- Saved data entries
***

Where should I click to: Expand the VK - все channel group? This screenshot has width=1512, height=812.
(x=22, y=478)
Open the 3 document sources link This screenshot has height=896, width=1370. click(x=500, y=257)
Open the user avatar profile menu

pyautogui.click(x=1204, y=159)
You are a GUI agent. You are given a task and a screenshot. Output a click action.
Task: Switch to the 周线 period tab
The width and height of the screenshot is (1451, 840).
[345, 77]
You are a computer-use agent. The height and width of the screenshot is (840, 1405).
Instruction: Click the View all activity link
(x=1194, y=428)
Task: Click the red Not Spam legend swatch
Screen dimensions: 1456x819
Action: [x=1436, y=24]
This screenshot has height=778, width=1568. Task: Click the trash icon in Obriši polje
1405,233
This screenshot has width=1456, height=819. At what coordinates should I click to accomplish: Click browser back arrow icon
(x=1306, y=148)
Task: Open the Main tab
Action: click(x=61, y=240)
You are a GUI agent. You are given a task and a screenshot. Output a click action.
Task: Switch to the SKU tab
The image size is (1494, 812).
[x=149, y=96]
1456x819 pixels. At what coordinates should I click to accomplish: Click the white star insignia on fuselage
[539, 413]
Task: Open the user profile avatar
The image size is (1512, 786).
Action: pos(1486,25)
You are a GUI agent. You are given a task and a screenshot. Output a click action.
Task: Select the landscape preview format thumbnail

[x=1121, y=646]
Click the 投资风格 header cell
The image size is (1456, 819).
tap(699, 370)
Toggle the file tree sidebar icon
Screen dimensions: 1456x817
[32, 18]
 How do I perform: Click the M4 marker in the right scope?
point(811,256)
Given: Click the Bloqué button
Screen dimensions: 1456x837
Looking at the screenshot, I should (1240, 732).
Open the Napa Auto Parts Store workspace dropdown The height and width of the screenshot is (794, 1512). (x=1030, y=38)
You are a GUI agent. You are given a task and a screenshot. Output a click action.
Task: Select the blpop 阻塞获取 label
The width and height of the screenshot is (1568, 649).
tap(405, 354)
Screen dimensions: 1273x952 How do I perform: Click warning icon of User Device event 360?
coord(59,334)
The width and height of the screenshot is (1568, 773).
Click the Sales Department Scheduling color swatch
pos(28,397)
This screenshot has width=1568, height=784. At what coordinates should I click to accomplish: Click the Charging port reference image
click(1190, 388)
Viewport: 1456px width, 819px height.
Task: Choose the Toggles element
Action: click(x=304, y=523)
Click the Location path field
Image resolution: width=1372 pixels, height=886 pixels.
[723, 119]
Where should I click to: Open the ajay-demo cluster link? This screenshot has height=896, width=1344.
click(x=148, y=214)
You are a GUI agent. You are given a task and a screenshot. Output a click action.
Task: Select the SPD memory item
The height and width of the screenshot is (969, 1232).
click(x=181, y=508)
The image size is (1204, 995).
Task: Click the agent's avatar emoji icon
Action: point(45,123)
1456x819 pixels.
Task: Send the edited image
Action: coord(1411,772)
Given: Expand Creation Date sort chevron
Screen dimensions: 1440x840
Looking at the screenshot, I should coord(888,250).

***

- PROMPT
The whole set of records needs to be written out exactly.

- SOLUTION TO THE EXERCISE
Where should I click to: Expand the VK - все channel group? This screenshot has width=1512, height=812.
(x=22, y=478)
Open the 3 document sources link This screenshot has height=896, width=1370. click(x=500, y=257)
Open the user avatar profile menu

pyautogui.click(x=1204, y=159)
You are a GUI agent. You are given a task and a screenshot. Output a click action.
Task: Switch to the 周线 period tab
The width and height of the screenshot is (1451, 840).
[345, 77]
You are a computer-use agent. The height and width of the screenshot is (840, 1405).
Instruction: Click the View all activity link
(x=1194, y=428)
Task: Click the red Not Spam legend swatch
Screen dimensions: 1456x819
Action: [x=1436, y=24]
This screenshot has height=778, width=1568. Task: Click the trash icon in Obriši polje
1405,233
This screenshot has width=1456, height=819. At what coordinates should I click to accomplish: Click browser back arrow icon
(x=1306, y=148)
Task: Open the Main tab
Action: click(x=61, y=240)
You are a GUI agent. You are given a task and a screenshot. Output a click action.
Task: Switch to the SKU tab
The image size is (1494, 812).
[x=149, y=96]
1456x819 pixels. At what coordinates should I click to accomplish: Click the white star insignia on fuselage
[539, 413]
Task: Open the user profile avatar
The image size is (1512, 786).
Action: pos(1486,25)
You are a GUI agent. You are given a task and a screenshot. Output a click action.
Task: Select the landscape preview format thumbnail

[x=1121, y=646]
Click the 投资风格 header cell
The image size is (1456, 819).
tap(699, 370)
Toggle the file tree sidebar icon
Screen dimensions: 1456x817
[32, 18]
 How do I perform: Click the M4 marker in the right scope?
point(811,256)
Given: Click the Bloqué button
Screen dimensions: 1456x837
Looking at the screenshot, I should (1240, 732).
Open the Napa Auto Parts Store workspace dropdown The height and width of the screenshot is (794, 1512). (x=1030, y=38)
You are a GUI agent. You are given a task and a screenshot. Output a click action.
Task: Select the blpop 阻塞获取 label
The width and height of the screenshot is (1568, 649).
tap(405, 354)
Screen dimensions: 1273x952 How do I perform: Click warning icon of User Device event 360?
coord(59,334)
The width and height of the screenshot is (1568, 773).
Click the Sales Department Scheduling color swatch
pos(28,397)
This screenshot has width=1568, height=784. At what coordinates should I click to accomplish: Click the Charging port reference image
click(1190, 388)
Viewport: 1456px width, 819px height.
Task: Choose the Toggles element
Action: click(x=304, y=523)
Click the Location path field
Image resolution: width=1372 pixels, height=886 pixels.
[723, 119]
Where should I click to: Open the ajay-demo cluster link? This screenshot has height=896, width=1344.
click(x=148, y=214)
You are a GUI agent. You are given a task and a screenshot. Output a click action.
Task: Select the SPD memory item
The height and width of the screenshot is (969, 1232).
click(x=181, y=508)
The image size is (1204, 995).
Task: Click the agent's avatar emoji icon
Action: point(45,123)
1456x819 pixels.
Task: Send the edited image
Action: coord(1411,772)
Given: Expand Creation Date sort chevron
Screen dimensions: 1440x840
Looking at the screenshot, I should coord(888,250).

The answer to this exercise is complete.